Il Premio Strega? Un affare riuscito

Il Premio Strega non consacra nessuno per l’eternità. Gian Arturo Ferrari, direttore storico della Mondadori, dice che «due terzi dei vincitori dello Strega non sono più pubblicati». Un po’ esagerato, ma ha ragione. I primi vent’anni, dal 1947, sono di valore assoluto: quasi tutti autori ristampati fino a oggi. Aggiunge Ferrari, sempre nel dibattito uscito sull’ultimo numero dell’«Espresso», che così come molti grandi non hanno vinto il Nobel, i maggiori autori italiani del dopoguerra non sono stati «stregati». È vero: basta pensare a Gadda, Bilenchi, Fenoglio, Vittorini, Carlo Levi, Meneghello, Pasolini, Ottieri, Testori, Calvino, Manganelli, Malerba, Sciascia, Arbasino. Dunque, più che «uno spaccato dell’Italia migliore», lo Strega è uno spaccato dell’Italia, e basta. Per questo non c’è da meravigliarsi che Celati, Stajano, Cordelli, Cavazzoni, Piersanti e Mari non siano mai stati candidati, eppure anche per loro lo Strega sarebbe un’opportunità per vendere di più, essere tradotti eccetera. Ma gli editori preferiscono puntare su nomi che ritengono più commerciabili. Più di altri premi, lo Strega non è un gioco, è un affare economico. Un affare riuscito: merito del marchio, del battage, dell’aura mondana, delle polemiche e della diretta tv.
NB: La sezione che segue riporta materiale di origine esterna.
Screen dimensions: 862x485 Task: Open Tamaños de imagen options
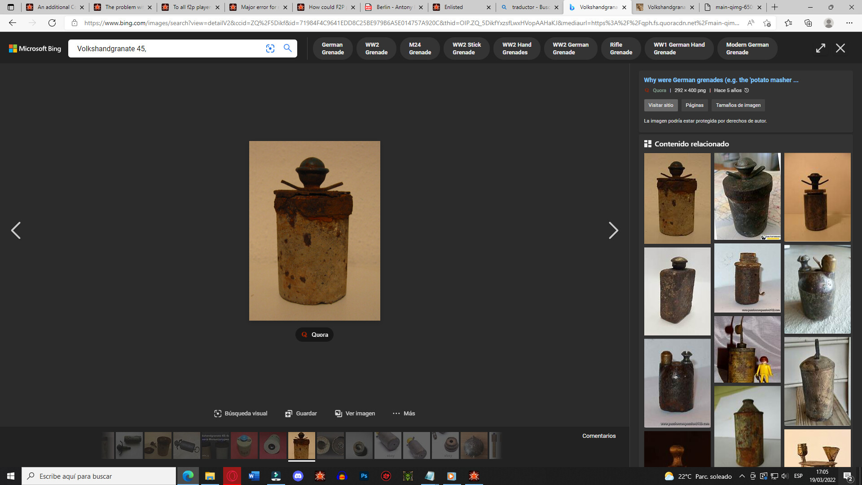pos(738,105)
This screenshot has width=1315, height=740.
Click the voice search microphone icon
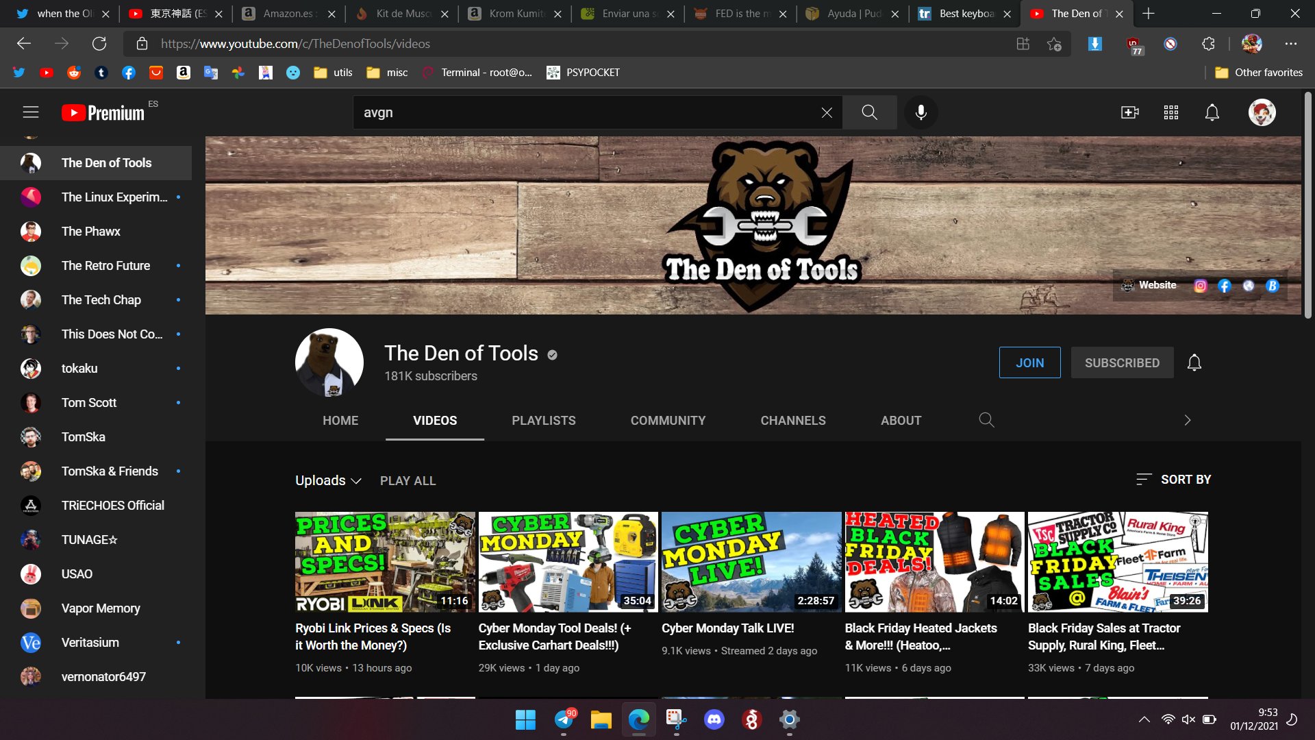click(921, 112)
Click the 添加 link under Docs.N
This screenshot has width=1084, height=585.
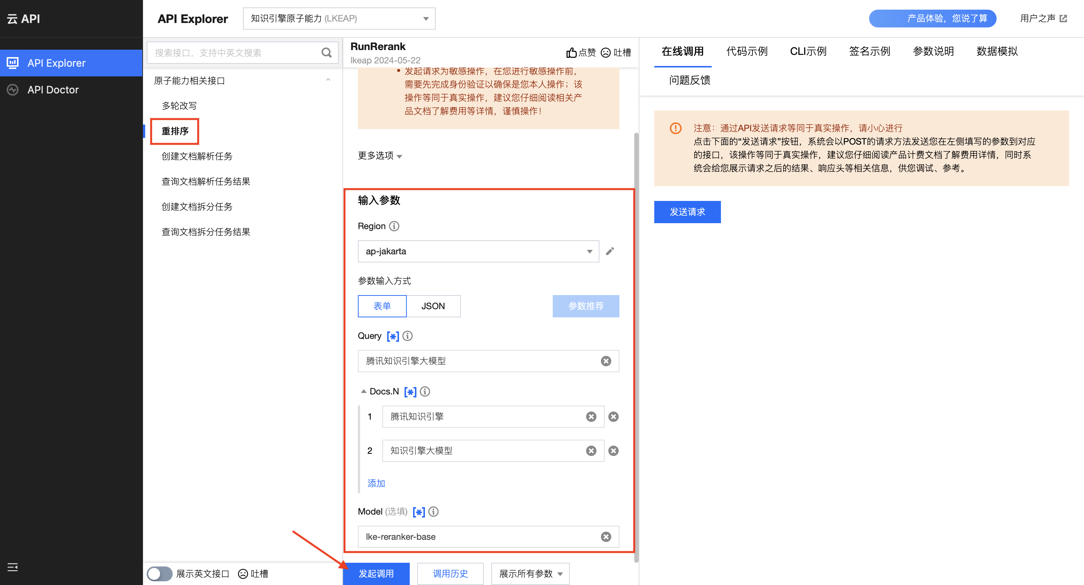click(376, 483)
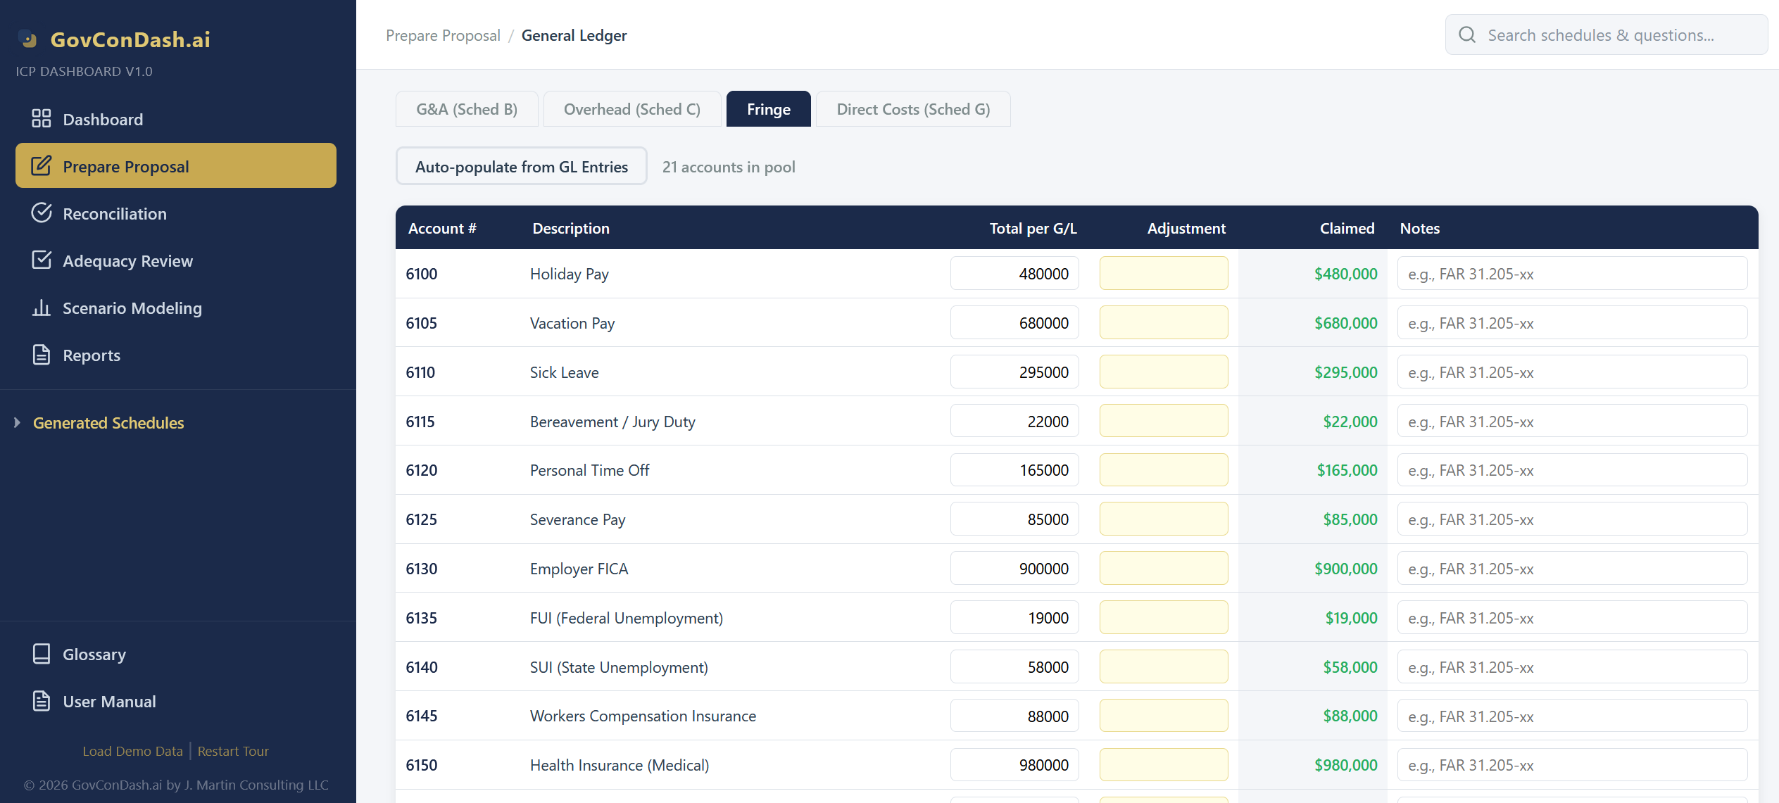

Ed è lecito contestare il fatto che un affare economico sia sottoposto alle pressioni dei grandi editori. «I libri dei piccoli piacciono meno», dice Ferrari. Ma a quanti autori è bastato cambiare scuderia per vincere lo Strega? Perché con i libri precedenti gli stessi autori non piacevano? Ogni tanto qualcuno auspica un nuovo premio che si opponga allo Strega. Non facile costruire una tradizione da zero: bisogna pretendere che migliori l’esistente. In Francia il Goncourt ha la sua giuria accademica indipendente dagli editori, così come il Büchner in Germania o il Booker Prize nel Regno Unito. Lo Strega invece apre sempre più: anche l’Italia letteraria, non solo quella politica, è più populista degli altri Paesi. La qualità è garantita dalla quantità e non viceversa. Altrimenti basterebbero cinque giudici specialisti, ma in Italia gli specialisti puzzano subito di casta, a meno che non cavalchino l’onda, come accade sempre più. Risultato innegabile: 8 volte negli ultimi 11 anni ha vinto la Mondadori nelle sue varie forme. Quest’anno vedremo. E semmai pazienza, si salta all’anno prossimo.